● WORK ITEM: Please set down only the lines from the one containing "Screen dimensions: 263x170" through the end of the entries below, exactly, minus any pictures.

● SUPPLIED ENTRIES:
===============
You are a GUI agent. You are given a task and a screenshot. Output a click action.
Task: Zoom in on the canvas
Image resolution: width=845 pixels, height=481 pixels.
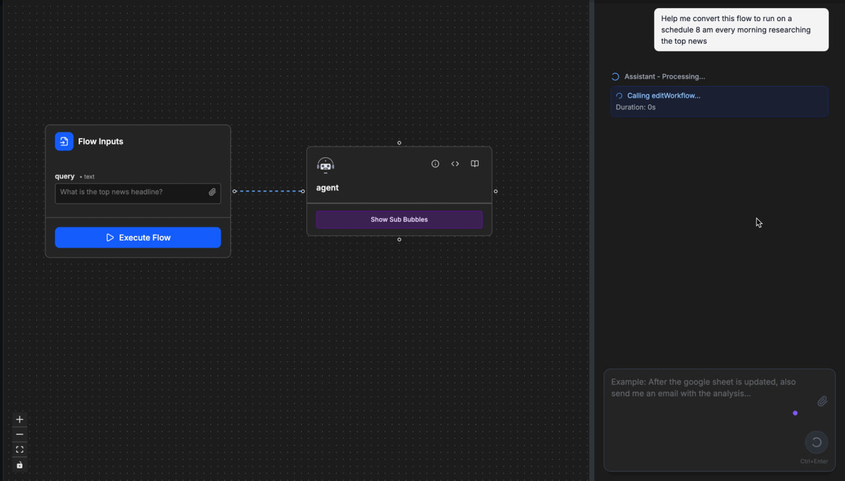coord(20,420)
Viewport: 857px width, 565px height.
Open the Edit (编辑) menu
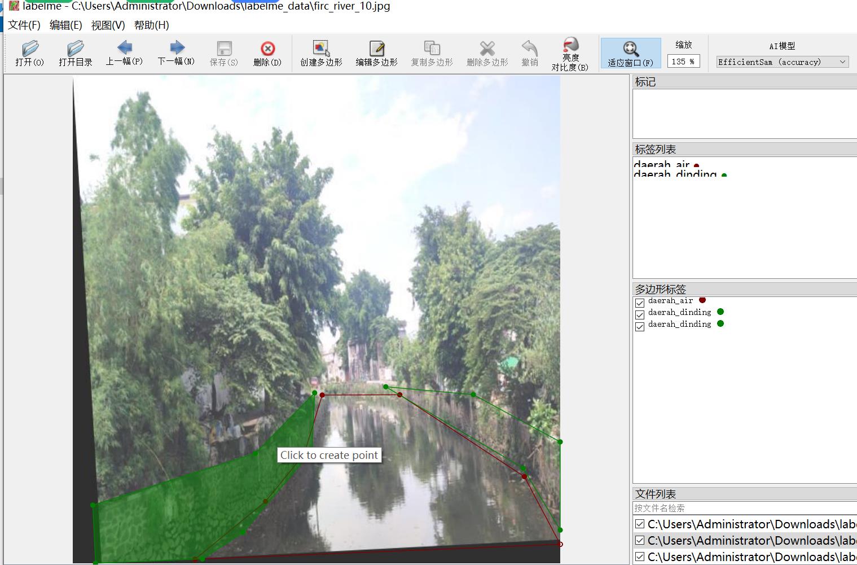coord(65,25)
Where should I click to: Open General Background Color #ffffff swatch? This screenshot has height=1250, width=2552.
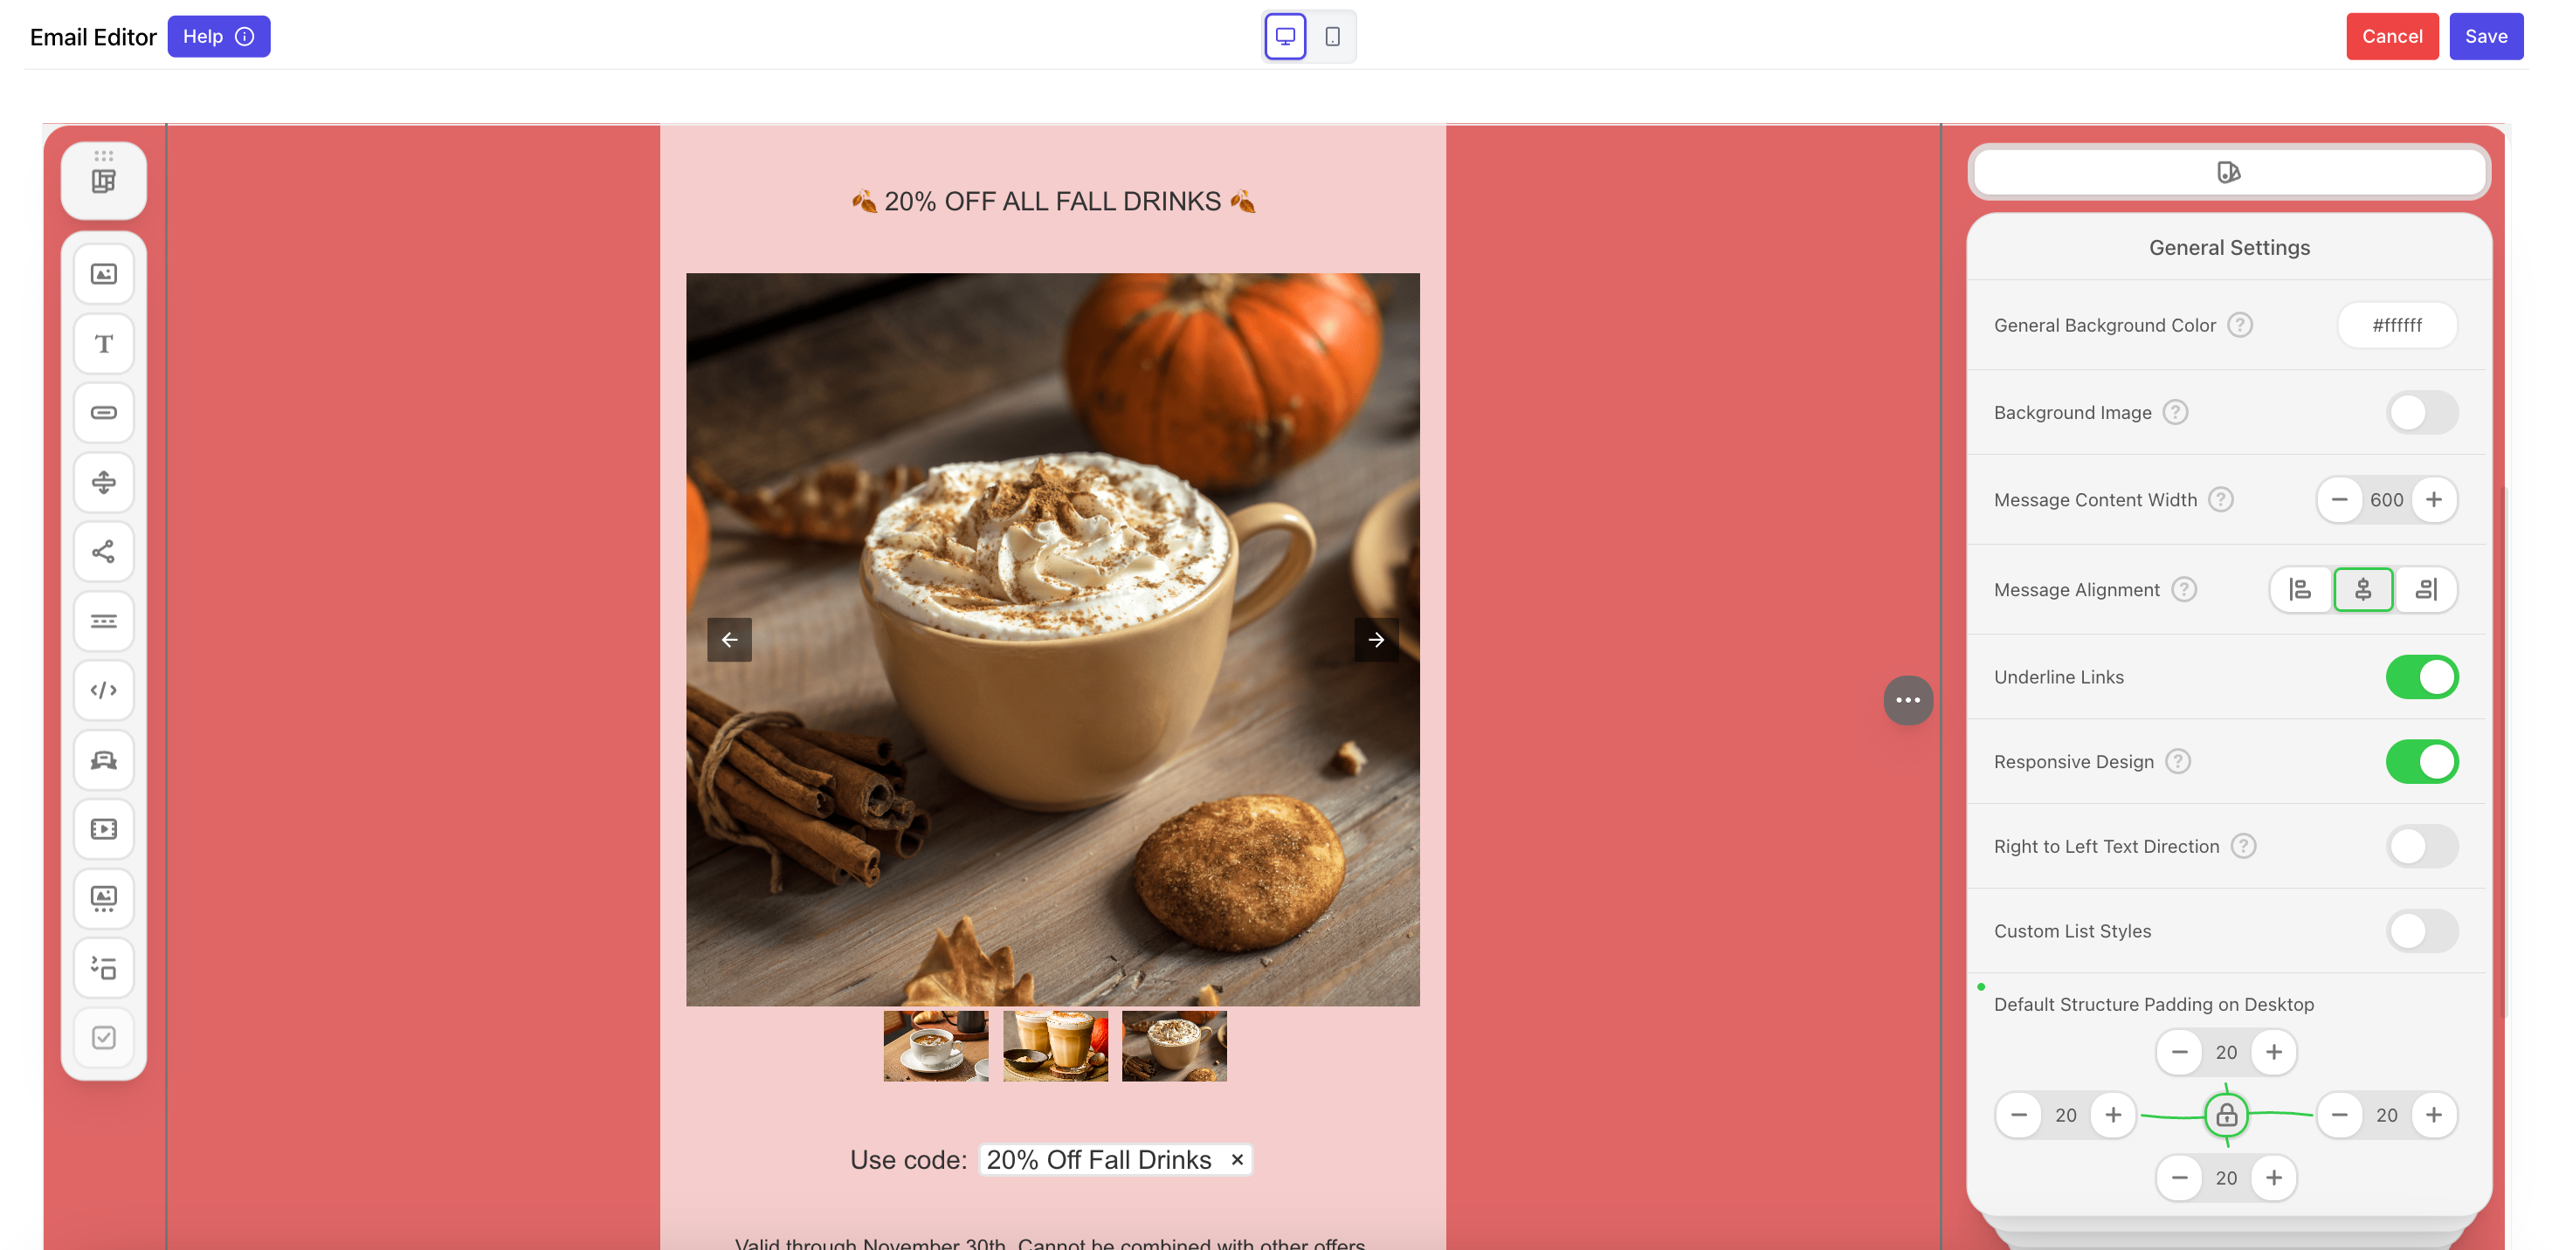coord(2396,326)

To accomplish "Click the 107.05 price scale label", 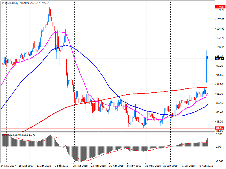I will click(x=220, y=19).
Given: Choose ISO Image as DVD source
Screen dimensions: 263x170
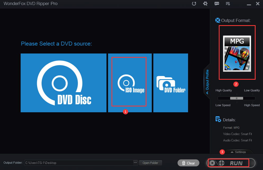Looking at the screenshot, I should click(x=130, y=83).
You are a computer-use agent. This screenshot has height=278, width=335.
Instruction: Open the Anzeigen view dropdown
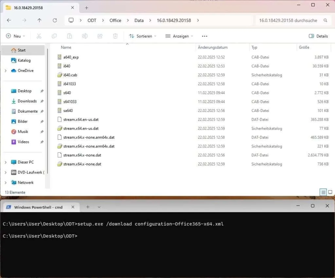pyautogui.click(x=179, y=36)
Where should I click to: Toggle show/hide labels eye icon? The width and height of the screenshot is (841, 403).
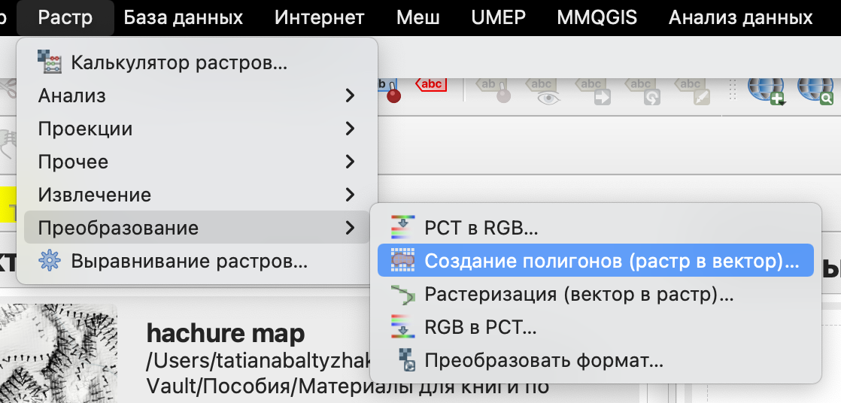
===============
● SOLUTION BELOW:
Screen dimensions: 263x170
Looking at the screenshot, I should click(x=130, y=83).
You are a computer-use agent. This screenshot has height=278, width=335.
Instruction: Open the Anzeigen view dropdown
pyautogui.click(x=179, y=36)
Where should I click to: Toggle show/hide labels eye icon? The width and height of the screenshot is (841, 403).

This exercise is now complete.